6. The method of claim 1 wherein the contact with the solid material having high specificity for the element to be detected and used for separating the element from the water sample is accomplished by causing the sample to flow through a column, tube, or permeable disk containing the solid material.

7. The method of claim 1 wherein the eluting solution comprises a compound selected from amino-polycarboxylic ligands.

8. The method of claim 1 wherein the cation-containing solution is a solution containing ferric ions.

9. The method of claim 8 wherein the cation-containing solution comprises ferric nitrate.

10. The method of claim 1 wherein the buffer is added in an amount sufficient to provide the solution with a pH of from 6.5 to 9.5.

11. The method of claim 10 wherein the buffer is selected from the group consisting of sodium citrate, sodium borate, and combinations thereof, and wherein the pH of the solution after adding the buffer is from about 7 to 8.5.

12. The method of claim 1 wherein the material capable of indicating the amount of metal present in the solution is a pyridylazoresorcinol colorimetric agent.

13. A method for measuring the amount of lead in a water sample comprising

a) sampling a discrete amount of water to be tested;

b) contacting the water sample with a crown ether-containing material which forms a complex with lead in the sample;

c) separating the water sample from the crown ether, lead-complexed material;

d) eluting the lead from the crown ether, lead complex with a solution containing an amino polycarboxylic acid;

e) adding a ferric ion-containing solution;

f) adding a buffer to adjust the pH to the range of 7 to 8.5 and to complex any excess ferric ion;

g) adding a colorimetric agent;

h) adding an oxidation state-controlling solute; and

i) estimating the amount of lead in the sample by comparing the solution color to provided color standards.

14. The method of claim 13 wherein the crown-ether is a diazo-18-crown-6 ether attached to silica grains and is packed into a column, tube, or permeable disk through which the sample is poured.

15. The method of claim 13 wherein the amino polycarboxylic acid is CDTA, the buffer comprises a combination of sodium citrate and sodium borate, and the colorimetric agent is a pyridylazoresorcinol which is added in conjunction with the buffer material.

16. A water testing kit comprising

a) a compound which selectively binds to an element to be detected;

b) an eluting material;

c) a cation-producing compound capable of freeing the element from the eluting material;

d) a buffer and complexing agent; and

e) a colorimetric compound.

17. The kit according to claim 16 wherein the compound that selectively binds to the element to be detected is a macrocyclic crown ether.

18. The kit according to claim 17 wherein the macrocyclic crown ether is allylomethyl diaza-18-crown-6.

19. The kit according to claim 16 wherein the eluting material is an amino polycarboxylic acid.

20. The kit according to claim 16 wherein the cation-producing compound is ferric nitrate or ferric acetate.

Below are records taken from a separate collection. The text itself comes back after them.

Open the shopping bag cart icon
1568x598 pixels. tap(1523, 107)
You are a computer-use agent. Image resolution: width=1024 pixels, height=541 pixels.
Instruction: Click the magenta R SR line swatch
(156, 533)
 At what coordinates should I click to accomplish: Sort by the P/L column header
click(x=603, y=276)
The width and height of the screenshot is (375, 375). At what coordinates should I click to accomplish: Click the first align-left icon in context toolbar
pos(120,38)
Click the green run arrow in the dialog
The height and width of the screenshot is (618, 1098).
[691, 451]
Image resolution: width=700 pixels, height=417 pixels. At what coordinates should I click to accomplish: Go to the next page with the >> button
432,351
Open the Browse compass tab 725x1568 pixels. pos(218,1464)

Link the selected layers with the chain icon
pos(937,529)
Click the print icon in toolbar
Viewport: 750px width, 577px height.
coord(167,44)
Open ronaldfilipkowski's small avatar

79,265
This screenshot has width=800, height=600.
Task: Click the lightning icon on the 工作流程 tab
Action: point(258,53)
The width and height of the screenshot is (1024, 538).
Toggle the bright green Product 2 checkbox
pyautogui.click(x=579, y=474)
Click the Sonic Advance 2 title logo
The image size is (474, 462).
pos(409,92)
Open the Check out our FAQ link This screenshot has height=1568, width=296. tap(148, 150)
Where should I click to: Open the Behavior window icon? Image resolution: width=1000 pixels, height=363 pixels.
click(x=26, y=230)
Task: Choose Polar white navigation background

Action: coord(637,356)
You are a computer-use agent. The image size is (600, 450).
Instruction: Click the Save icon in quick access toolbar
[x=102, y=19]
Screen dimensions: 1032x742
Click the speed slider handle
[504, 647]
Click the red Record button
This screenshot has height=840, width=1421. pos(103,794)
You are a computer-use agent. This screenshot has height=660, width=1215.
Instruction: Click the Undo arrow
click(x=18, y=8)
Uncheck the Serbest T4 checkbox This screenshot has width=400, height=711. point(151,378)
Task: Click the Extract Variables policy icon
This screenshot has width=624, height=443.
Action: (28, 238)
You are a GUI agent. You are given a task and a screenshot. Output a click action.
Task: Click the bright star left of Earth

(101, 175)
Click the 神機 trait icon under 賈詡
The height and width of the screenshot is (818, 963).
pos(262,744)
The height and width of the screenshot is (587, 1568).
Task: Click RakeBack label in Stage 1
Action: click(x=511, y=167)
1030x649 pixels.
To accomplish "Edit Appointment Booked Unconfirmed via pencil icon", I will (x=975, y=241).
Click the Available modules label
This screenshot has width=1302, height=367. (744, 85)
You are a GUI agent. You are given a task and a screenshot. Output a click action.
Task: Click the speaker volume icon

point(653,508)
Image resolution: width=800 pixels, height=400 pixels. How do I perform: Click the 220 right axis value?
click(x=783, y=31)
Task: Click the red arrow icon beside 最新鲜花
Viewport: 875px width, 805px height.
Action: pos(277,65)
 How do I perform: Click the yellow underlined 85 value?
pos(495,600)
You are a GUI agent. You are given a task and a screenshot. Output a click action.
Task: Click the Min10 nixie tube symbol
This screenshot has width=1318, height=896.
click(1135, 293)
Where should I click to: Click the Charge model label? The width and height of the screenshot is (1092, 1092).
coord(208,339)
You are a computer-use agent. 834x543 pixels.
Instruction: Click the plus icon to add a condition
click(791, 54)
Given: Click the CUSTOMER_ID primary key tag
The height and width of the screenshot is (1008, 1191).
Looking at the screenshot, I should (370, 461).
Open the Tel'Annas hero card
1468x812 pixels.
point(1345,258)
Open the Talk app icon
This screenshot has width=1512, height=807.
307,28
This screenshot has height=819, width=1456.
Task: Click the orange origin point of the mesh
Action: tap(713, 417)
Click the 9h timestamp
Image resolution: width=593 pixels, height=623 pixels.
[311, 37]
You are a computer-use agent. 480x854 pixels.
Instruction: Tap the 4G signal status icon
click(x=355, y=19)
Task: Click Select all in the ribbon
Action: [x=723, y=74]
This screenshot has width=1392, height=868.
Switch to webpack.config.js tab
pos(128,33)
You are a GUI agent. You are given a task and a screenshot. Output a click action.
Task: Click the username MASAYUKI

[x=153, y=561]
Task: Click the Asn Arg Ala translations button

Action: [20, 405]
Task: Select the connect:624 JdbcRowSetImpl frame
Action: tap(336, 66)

21. The kit according to claim 16 wherein the buffer comprises a combination of sodium citrate and sodium borate and wherein the colorimetric compound is a pyridylazoresorcinol.

22. A water testing kit for estimating the amount of dissolved metal in a sample comprising

a) means for collecting a predetermined about of water sample

b) a column or tube containing a crown ether;

c) an amino polycarboxylic compound as an eluting material;

d) a ferric ion-producing compound;

e) a buffer material;

f) an effective amount of pyridylazoresorcinol as colorimetric compound; and

g) means for comparing the color of the processed sample with supplied color standards to estimate the amount of metal in the water sample.

23. The water testing kit according to claim 22 for detecting lead.

24. A water testing kit for detecting the amount of a specific metal in the low parts-per-billion level comprising a column, tube, or permeable disk packed with a crown ether containing solid material.